あなたが取った懲戒処分の記念にぜひ1冊。お申込みは、日弁連広報課 自由と正義担当 03(3580)9840年間購読費12000円(税別)1冊でも購入可能です。
処分理由・交通事故の示談金等横領し事務所経費、生活費に費消
大阪弁護士会によると「牧法律会計事務所」の牧尚人弁護士は、交通事故の被害者から損害賠償請求の依頼を受け、加害者側から和解金1400万円を受け取りましたが、そのまま横領したということです。

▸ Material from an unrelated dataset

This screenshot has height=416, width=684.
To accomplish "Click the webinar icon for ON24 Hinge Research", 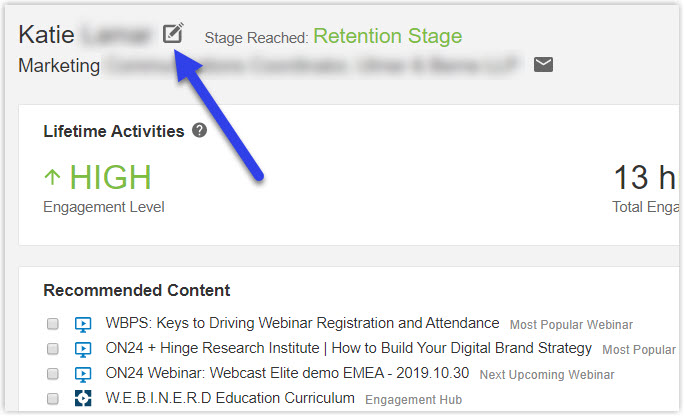I will click(x=83, y=349).
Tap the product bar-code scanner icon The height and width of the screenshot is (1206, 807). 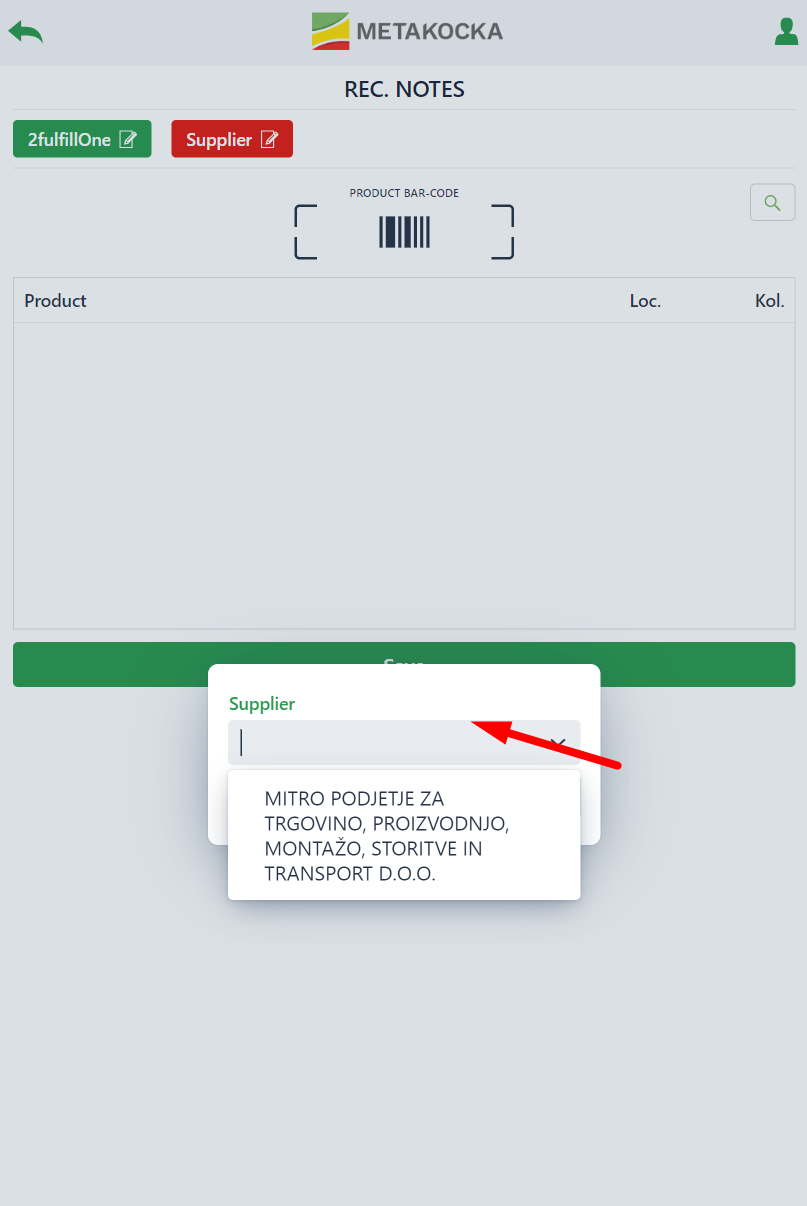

また、別の依頼者の事件でも和解金275万円を横領し、事務所の経費などに充てていました。 【大阪弁護士会・黒田清行副会長】 「(会員へは)きちっとした指導・研修を繰り返していき、こういったことが起きないよう努めて参る所存」 牧弁護士は慰謝料などを加えて全額返済していますが、大阪弁護士会は業務停止1年間の処分としました。
https://www.osakaben.or.jp/info/2025/2025_0618.pdf
2025年(令和7年)6月18日 大阪弁護士会 会 長 森 本 宏
当会は、下記会員(以下「対象会員」といいます。)について、懲戒の事由があると思料したため、大阪弁護士会会則第117条に基づき懲戒委員会に審査請求をいたしました。本件につきましては、弁護士自治に対する社会の信頼を維持するため、大阪弁護士会会則第122条第1項に基づき下記のとおり公表いたします。
記
1 対象会員の氏名等 氏 名 牧 尚人 登録番号 36891
事務所の名称 牧法律会計事務所
事務所の所在地 大阪市中央区北浜3-5-19淀屋橋ホワイトビル708
2 事案の概要(当会が懲戒委員会に審査を求めた理由)
牧尚人会員(以下「対象会員」という。)は、令和3年4月、交通事故の被害者(以下「依頼者」という)から、損害賠償請求事件の委任を受け、示談交渉の結果、令和6年4月、交通事故相手方から被害者に対して1400万円を支払うとの内容で和解契約を締結して、同金員の支払いを受け、同金員を依頼者のために預かり保管したにもかかわらず、これを依頼者に引き渡さず横領した。対象会員は、依頼者との協議の結果、一部については依頼者に返還したが、多くは未返還の状態である。
3 懲戒委員会に審査を求めた年月日 令和7年5月16日
大阪弁護士会がなした懲戒の処分について、同会から以下のとおり通知を受けたので、懲戒処分の公告及び公表等に関する規程第3条第1号の規定により公告する。
記
1 処分を受けた弁護士氏名 牧尚人 登録番号 36891
事務所 大阪市中央区北浜3-5-19 淀屋橋ホワイトビル708
牧法律会計法律事務所
2 懲戒の種別 業務停止1年
3 処分の理由の要旨
(1)被懲戒者は、懲戒請求者Aから、交通事故の相手方に対する損害賠償請求事件を受任したところ、2024年4月12日、相手方が契約する保険会社から和解金1400万円の支払を受けたものの、懲戒請求者Aの問合せに対し、示談交渉中である旨の虚偽の返答をし、和解の成立及び和解金の受領を秘匿して、和解金を引き渡さずに事務所経費、生活費当に費消した。
(2)被懲戒者は、懲戒請求者Bから、Cに対する損害賠償請求の交渉等を受任したところ、2024年9月頃にCから和解金275万円を受領したが、これを事務所経費、生活費等に費消した。
(3)被懲戒者の上記各行為はいずれも、弁護士法第56条第1項に定める弁護士としての品位を失うべき非行に該当する。